The fines imposed by the tribunal are too high and unsustainable. It does not matter whether it is a giant media House like the Nation Media Group, Standard Group, Royal Media Services,
Radio Africa Group, Capital Group or the State owned Kenya Broadcasting Corporation.

Going by the rate of frequent demand letters from lawyers sent to media houses it means an average of Sh100 million each month or within each quota. Going by publicly results of listed companies it means a recipe for disaster and closure of these media enterprises and job loses.

The emerging County focused radio stations will literally shut operations because none can survive a fine of Sh20 million. Insurance cost for media personnel will go up triple fold. The worst hit will be correspondents and lower cadre journalists whose remuneration is less than Sh10,000 a month.

It means they will work for 100 months to save one million just in case they are fined.
The regulations will mean the media now loses its watchdog role against corruption and we cannot hold leaders accountable for their actions.

The right of Kenyans to know how their taxes are spent, how government will release information for them to access and freedom of expression will be greatly impeded as enshrined in the Constitution.

It is very easy for the tribunal to ban media from covering opposition parties on claims that they are spreading propaganda and hate speech.

That will spell the death of democracy Kenyans fought for ages.

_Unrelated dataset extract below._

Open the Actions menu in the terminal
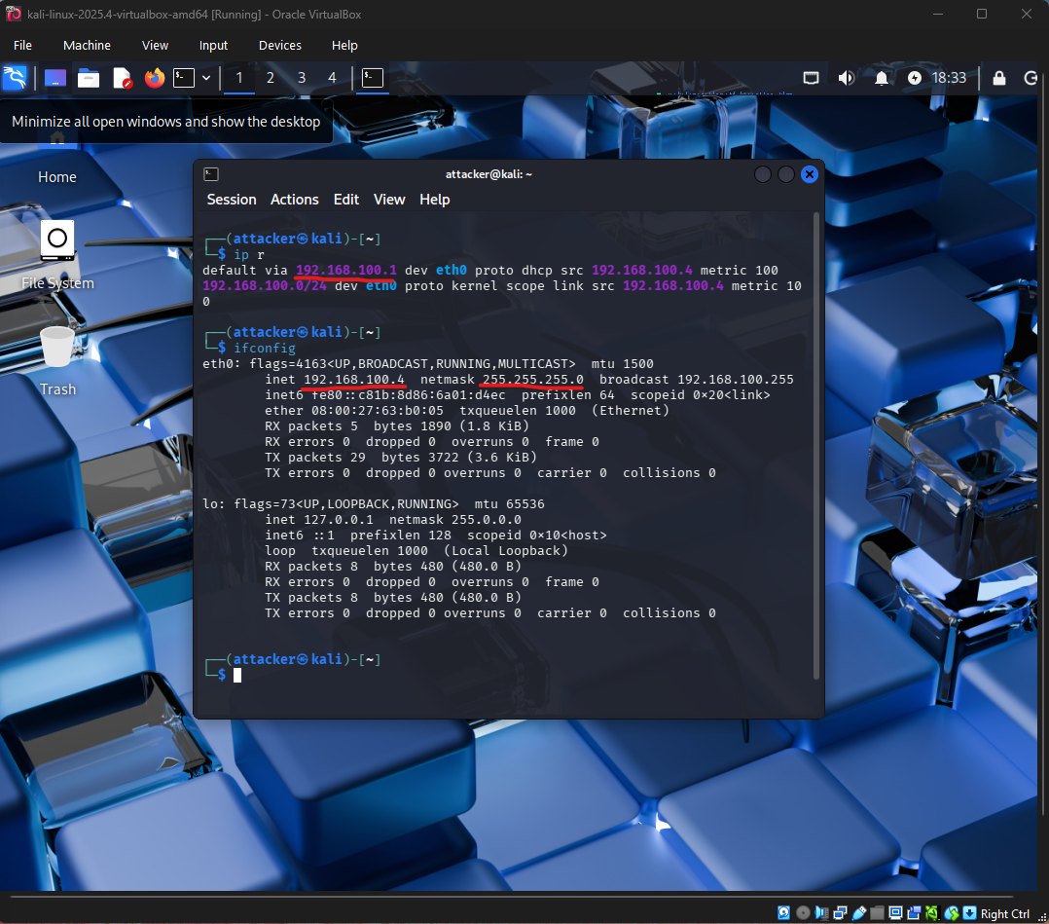Screen dimensions: 1049x924 (294, 200)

There are ways of deregistering errant members of a profession through clear-cut processes.

By pegging local content at 45 per cent and advertising revenue at the same level we must ask how much investments has the same Parliament and Government allocated to local film industry to spur the generation of such content?

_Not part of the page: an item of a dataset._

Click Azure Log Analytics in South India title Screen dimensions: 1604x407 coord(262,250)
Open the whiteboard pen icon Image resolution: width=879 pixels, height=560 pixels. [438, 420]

The media is going regional and global, why would we deny advertisers a chance to bring into this market the much needed forex and investments in terms of advertisement.

How will we police international digital media platforms like Facebook, Google, Yahoo, YouTube and Twitter

With local content pegged at 45 per cent it means for the poor Kenyans who cannot afford satellite and cable TV subscription like DSTV and ZUKU they will be starved of information through local free to air channels while the families of the elite enjoy robust plurality through broadband, internet, and paid up channels. This is simply discrimination”.

Fast backward: After repeated provocations by a ragtag militia called al-shabaab, Kenyans and the world was treated to a rare and spectacular event when the then government of President Mwai Kibaki displayed the little known Kenyan might in the form of the KDF. The media went frenzy with photos and videos of our troops and machinery entering Somalia in a colourfully rehearsed style.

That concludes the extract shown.